Robots compagnons : jusqu’où confier la solitude des seniors aux machines ?
Du Japon aux États-Unis, les robots sociaux destinés aux personnes âgées se multiplient pour lutter contre l’isolement et accompagner le grand âge. En France, la Haute Autorité de santé vient d’alerter sur les enjeux éthiques, sociaux et humains d’une technologie appelée à prendre une place croissante dans une société vieillissante.
Dans certaines maisons de retraite japonaises, des personnes âgées parlent désormais chaque jour à un petit phoque robotisé nommé Paro. L’animal électronique réagit aux caresses, reconnaît certaines voix et simule des émotions. Ailleurs, des robots conversationnels rappellent la prise de médicaments, proposent des jeux cognitifs ou discutent avec des seniors isolés.
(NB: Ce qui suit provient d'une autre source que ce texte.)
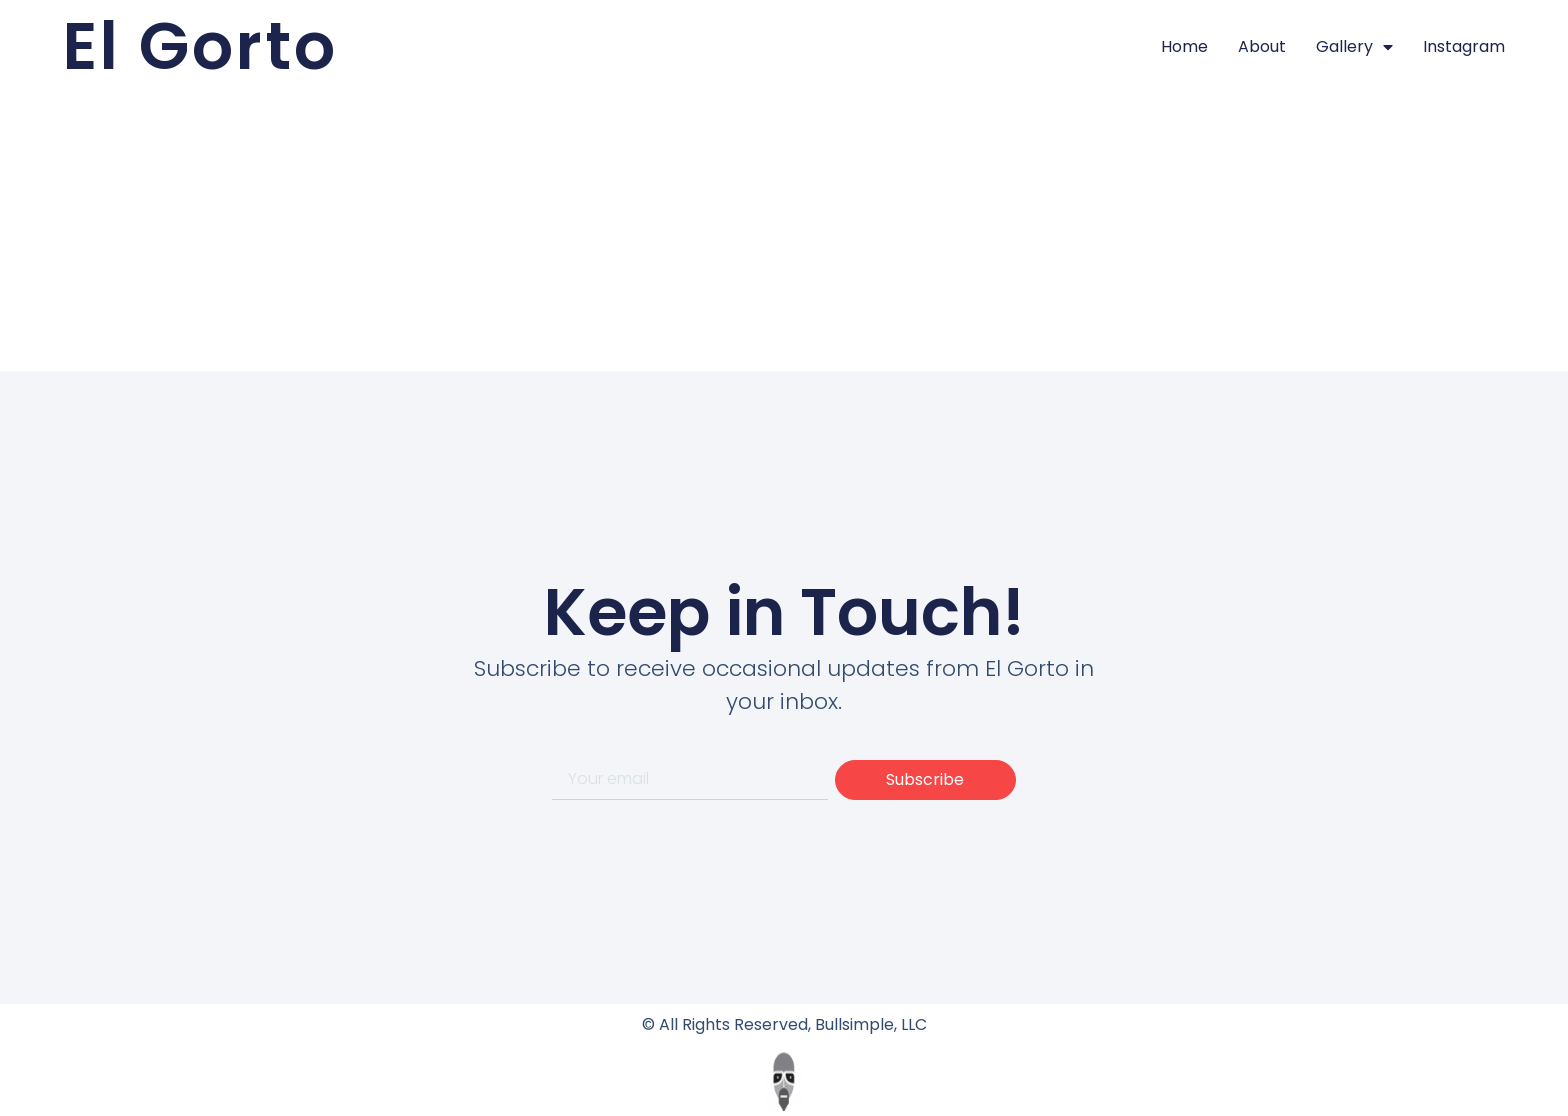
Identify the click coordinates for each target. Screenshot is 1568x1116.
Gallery (1354, 47)
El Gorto (200, 46)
Le Japon, leader des robots sociaux
Longtemps associée à la science-fiction, la robotique sociale devient progressivement une réalité du vieillissement. Si le Japon reste le pays le plus avancé dans ce domaine, c’est que, confronté à un vieillissement massif de sa population et à une pénurie de soignants, il expérimente depuis plusieurs années maintenant des robots capables d’accompagner les personnes âgées sur le plan émotionnel ou pratique. Des modèles comme Pepper, Lovot ou Aibo cherchent à créer une présence relationnelle, tandis que d’autres assistent certains gestes du quotidien ou surveillent des risques de chute.
Les États-Unis développent eux aussi ce type de dispositifs. Le robot ElliQ, conçu pour lutter contre l’isolement social, est déjà utilisé dans plusieurs programmes publics destinés aux seniors vivant seuls. En Europe, les expérimentations restent plus limitées mais se multiplient dans certaines maisons de retraite et projets de recherche.
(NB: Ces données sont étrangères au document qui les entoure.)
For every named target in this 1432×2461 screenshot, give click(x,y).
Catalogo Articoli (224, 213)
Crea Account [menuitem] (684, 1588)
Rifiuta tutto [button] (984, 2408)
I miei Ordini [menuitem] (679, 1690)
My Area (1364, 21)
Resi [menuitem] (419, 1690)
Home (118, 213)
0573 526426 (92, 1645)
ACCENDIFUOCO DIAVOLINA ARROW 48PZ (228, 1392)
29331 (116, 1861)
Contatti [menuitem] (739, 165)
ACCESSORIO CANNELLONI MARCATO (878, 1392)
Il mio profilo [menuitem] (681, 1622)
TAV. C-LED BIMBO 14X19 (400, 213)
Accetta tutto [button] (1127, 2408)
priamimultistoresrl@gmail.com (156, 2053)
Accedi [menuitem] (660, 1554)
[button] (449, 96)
Ces robots suscitent autant d’espoirs que d’interrogations. Certaines études évoquent des effets positifs sur l’anxiété, la stimulation cognitive ou les troubles du comportement chez des patients atteints de maladies neurodégénératives. Mais les résultats restent encore fragiles et très variables selon les situations.
En France, une étude "Robots sociaux : quels enjeux pour demain ?"
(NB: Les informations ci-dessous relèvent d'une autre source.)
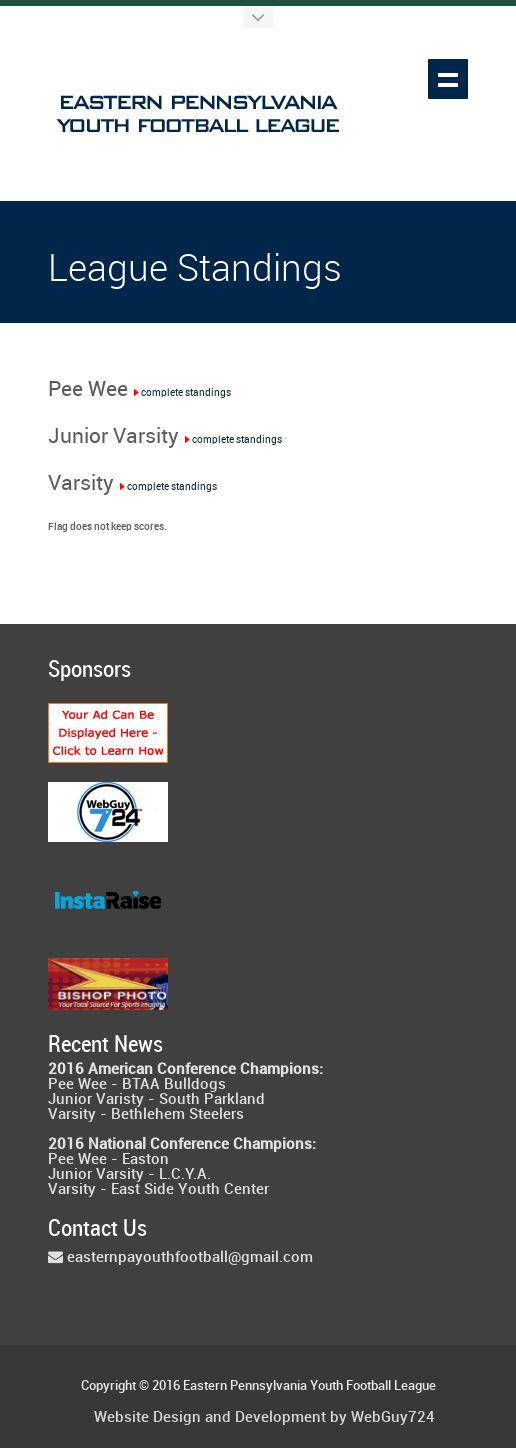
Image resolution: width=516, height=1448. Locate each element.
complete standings (182, 393)
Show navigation (448, 79)
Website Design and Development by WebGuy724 (264, 1418)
En France, la Haute Autorité de santé (HAS) vient justement de publier cette semaine une étude prospective passionnante intitulée "Robots sociaux : quels enjeux pour demain ?". Le document s’intéresse à ces machines capables d’interagir verbalement ou non verbalement avec les humains dans les secteurs du soin, du handicap ou du vieillissement.
La HAS part du constat que la France est confrontée au vieillissement accéléré de la population, à la progression des maladies neurodégénératives, au manque chronique de personnel dans le soin et à la hausse de l’isolement social. Les robots pourraient dès lors contribuer au maintien à domicile, rappeler la prise de traitements, stimuler certaines capacités cognitives ou encore soutenir des professionnels déjà sous tension.
Mais le rapport insiste surtout sur les risques éthiques de l’irruption de ces machines. Les robots collectent, en effet, des données sensibles et peuvent créer une forme d’attachement émotionnel totalement artificiel.
La HAS a construit trois scénarios prospectifs pour les dix à quinze prochaines années : une "vieillesse technogérée", avec une forte automatisation mais un risque de perte du lien humain ; un scénario "du luxe au bas de gamme", marqué par des inégalités d’accès à ces technologies, et un scénario d’"introduction progressive et responsable", considéré comme le plus souhaitable, reposant sur une gouvernance forte, une régulation éthique et une complémentarité entre robots et professionnels. Les robots, estime la HAS, ne doivent être que des outils complémentaires au travail des soignants et à l’accompagnement des familles, pas au centre de la prise en charge et de la vie des seniors.
Car derrière la question technologique se cache, d’évidence, un débat plus profond : jusqu’où une société vieillissante peut-elle automatiser l’accompagnement des plus fragiles sans perdre une part de son humanité ? Un robot peut rappeler un médicament ou tenir une conversation programmée, mais il ne remplacera jamais une présence humaine réelle.